Trecho:
|---|

Desde a emboscada em que morrera Rafael, irmão de Rivaldo, no
começo do ano, Juliano vinha falando da importância de ficar atento ao
movimento dos helicópteros da polícia. Nunca mais havia escalado um
novato para função de plantonista no pico sem antes dar uma aula sobre
técnicas de controle do espaço aéreo” da Santa Marta. Orientações básicas,
repetidas uma, duas, três vezes.
- Um olho no Pão de Açúcar. outro para o Corcovado. Uma virada
para o lado da bala, outra para o Cristo. Atenção na lagoa, mas sem esquecê
o Cristo. Um olho na ponte, outro no Cristo Redentor.
Os novos homens treinavam tiro contra o barranco do Tortinho quando
a emboscada começou. Os fogueteiros estavam posicionados em todos
os pontos de acesso à favela, tinham a seu dispor um bom estoque de
fogos, mas nenhum deles teve tempo de acendê-los. O pessoal experiente
guardava posição à sombra de uma grande rocha do pico do morro, mais
perto da área dos barracos.
Alguns deles, como Juliano, aproveitavam para consertar as armas
emperradas pelo excesso de poeira. Mostravam para os mais jovens que
era um erro usar lubrificantes em excesso para a manutenção das armas.
- Puseram WD demais e olha no que deu. A poeira gruda, emperra
tudo. E aí, na hora do pipoco, fudeu! - disse Juliano.
Ninguém viu seus inimigos chegarem silenciosos pelo céu. Só perceberam
quando os primeiros tiros disparados do ar atingiram o chão do
Tortinho.
- Dum! Dum! Dum!Dum! Dum!
Um dos tiros acertou a cabeça de Binha, que caiu de bruços como
rosto sobre a marmita de comida. Teve morte instantânea.
O Águia tinha se aproximado do morro por trás da montanha. Bem
perto da Pedra do Xangô, o piloto desacelerou o motor para diminuir ao
máximo o ruído. Só depois de contornar a grande pedra voltou a acelerar.

|---|

Exercícios propostos:
**A.** Nas entradas, reescreva a parte que começa na linha que contém "Where should I click to: Toggle" e vai até o fim das entradas, substituindo "Viewport" por "Tela visível" e mantendo todo o resto inalterado.
**B.** Dê continuidade ao relato da emboscada aérea no morro Santa Marta a partir do ponto em que o trecho termina.
O trecho e as entradas não têm nenhuma relação entre si.

|---|

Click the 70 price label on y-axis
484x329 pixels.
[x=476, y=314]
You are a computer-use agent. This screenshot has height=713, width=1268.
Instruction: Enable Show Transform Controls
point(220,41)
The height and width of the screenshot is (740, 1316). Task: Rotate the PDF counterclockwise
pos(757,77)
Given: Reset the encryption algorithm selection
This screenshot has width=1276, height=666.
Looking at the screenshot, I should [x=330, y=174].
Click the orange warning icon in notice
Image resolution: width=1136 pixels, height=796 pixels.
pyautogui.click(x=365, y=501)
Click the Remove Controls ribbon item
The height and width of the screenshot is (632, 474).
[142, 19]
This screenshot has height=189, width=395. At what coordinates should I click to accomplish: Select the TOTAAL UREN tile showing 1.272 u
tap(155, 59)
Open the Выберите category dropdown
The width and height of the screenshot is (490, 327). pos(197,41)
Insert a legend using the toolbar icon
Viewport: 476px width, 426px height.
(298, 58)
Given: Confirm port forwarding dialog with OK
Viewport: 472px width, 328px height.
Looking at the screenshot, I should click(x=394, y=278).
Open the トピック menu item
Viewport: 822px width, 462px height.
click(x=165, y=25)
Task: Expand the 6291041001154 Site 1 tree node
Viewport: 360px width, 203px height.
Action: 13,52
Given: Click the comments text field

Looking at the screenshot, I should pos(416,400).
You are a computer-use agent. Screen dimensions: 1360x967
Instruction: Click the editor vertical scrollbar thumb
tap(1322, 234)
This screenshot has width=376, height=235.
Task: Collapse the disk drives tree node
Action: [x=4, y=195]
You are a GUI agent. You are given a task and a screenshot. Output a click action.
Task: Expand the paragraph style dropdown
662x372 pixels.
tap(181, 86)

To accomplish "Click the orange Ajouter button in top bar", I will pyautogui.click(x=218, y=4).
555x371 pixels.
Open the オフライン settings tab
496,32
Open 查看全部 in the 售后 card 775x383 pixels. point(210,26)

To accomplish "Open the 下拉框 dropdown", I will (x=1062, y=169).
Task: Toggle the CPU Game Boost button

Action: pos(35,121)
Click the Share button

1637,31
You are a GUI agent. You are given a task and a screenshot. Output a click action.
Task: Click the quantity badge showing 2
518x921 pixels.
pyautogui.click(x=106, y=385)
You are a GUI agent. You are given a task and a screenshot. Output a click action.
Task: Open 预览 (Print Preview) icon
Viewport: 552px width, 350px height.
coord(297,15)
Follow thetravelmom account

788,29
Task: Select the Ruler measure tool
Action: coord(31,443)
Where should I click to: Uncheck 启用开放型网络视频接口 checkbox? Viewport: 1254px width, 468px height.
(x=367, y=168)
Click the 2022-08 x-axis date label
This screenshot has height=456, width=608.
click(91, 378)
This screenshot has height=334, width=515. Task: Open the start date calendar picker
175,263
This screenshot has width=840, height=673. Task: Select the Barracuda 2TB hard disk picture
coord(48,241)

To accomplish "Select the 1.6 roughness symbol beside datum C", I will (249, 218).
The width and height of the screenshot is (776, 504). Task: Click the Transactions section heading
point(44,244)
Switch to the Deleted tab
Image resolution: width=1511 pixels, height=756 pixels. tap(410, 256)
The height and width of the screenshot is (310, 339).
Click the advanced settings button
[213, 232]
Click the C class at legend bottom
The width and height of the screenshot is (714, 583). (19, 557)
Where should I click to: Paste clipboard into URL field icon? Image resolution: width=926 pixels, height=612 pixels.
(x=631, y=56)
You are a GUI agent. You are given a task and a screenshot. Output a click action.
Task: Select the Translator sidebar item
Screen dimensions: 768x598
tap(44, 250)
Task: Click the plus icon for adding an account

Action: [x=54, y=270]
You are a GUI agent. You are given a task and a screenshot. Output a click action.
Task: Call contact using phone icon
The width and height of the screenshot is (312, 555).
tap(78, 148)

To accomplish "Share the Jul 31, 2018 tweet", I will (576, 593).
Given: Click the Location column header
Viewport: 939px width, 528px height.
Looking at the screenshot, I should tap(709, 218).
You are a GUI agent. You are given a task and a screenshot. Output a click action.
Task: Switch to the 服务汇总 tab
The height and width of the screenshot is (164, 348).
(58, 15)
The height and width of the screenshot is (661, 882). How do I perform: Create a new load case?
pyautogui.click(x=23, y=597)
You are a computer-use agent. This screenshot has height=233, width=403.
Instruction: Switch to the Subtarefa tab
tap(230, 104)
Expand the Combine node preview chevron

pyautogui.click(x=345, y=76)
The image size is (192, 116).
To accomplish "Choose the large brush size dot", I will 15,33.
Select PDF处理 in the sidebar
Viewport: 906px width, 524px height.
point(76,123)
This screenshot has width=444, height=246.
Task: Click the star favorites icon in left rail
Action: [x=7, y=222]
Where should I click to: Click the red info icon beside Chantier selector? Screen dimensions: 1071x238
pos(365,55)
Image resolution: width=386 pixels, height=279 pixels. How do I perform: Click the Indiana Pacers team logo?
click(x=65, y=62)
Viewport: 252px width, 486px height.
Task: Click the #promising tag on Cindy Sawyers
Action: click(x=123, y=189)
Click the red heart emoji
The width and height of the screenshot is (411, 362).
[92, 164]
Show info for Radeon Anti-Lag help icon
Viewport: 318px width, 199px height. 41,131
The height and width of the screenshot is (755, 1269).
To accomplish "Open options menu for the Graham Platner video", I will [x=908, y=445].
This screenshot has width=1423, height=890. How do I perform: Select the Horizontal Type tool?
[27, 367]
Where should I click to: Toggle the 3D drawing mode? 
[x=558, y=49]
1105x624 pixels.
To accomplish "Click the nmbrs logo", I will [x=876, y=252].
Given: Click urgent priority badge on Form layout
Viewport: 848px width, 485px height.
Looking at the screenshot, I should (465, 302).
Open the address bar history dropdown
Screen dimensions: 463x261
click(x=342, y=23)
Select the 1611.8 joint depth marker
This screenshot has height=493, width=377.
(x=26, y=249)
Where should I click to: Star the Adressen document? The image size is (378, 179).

|---|

Respostas finais:
**A.**
Where should I click to: Toggle the 3D drawing mode? 
[x=558, y=49]
1105x624 pixels.
To accomplish "Click the nmbrs logo", I will [x=876, y=252].
Given: Click urgent priority badge on Form layout
Tela visível: 848px width, 485px height.
Looking at the screenshot, I should (465, 302).
Open the address bar history dropdown
Screen dimensions: 463x261
click(x=342, y=23)
Select the 1611.8 joint depth marker
This screenshot has height=493, width=377.
(x=26, y=249)
Where should I click to: Star the Adressen document? The image size is (378, 179).

**B.**
Os atiradores estavam nas portas laterais abertas. Sentados sobre chapas
de aço blindadas, com as pernas para fora, portavam fuzis de longo alcance.
Os alvos dos primeiros disparos foram os meninos que corriam
para todos os lados do Tortinho.
Todos correram em direção ao beco que levava à área dos barracos,
menos Nein, o primeiro a ser ferido.
Nenhum amigo parou para socorrê-lo. Os adultos que estavam sob a
rocha, com as armas desmontadas, não tiveram tempo de reagir. Juliano
escapou morro abaixo, em direção ao barraco de Luz. Os outros correram
para a floresta, em direção às matas do Corcovado, perseguidos pelo helicóptero.
O Águia voava em círculos para o vento das hélices abrir espaço
entre as folhas das árvores e facilitar a perseguição. Cinqüenta metros de
área descampada separavam Nem do depósito de água potável do morro,
o Caixão. Conhecia bem aquela área, consertara muito chuveirinho ali.
Ainda estendido na terra, parecia morto. Mas ao perceber que o helicóptero
voltava em sua direção, levantou-se e por um instante ficou parado
sozinho no meio do campo. Olhou para o lado do Caixão, jogou fora a
arma e os chinelos. Tentou fugir pelo meio do campo. Não era dos mais
velozes, mas escapou de vários tiros. Correu em ziguezague, tentando
se esquivar dos dísparos que levantavam pontos de poeira cada vez mais
perto dele.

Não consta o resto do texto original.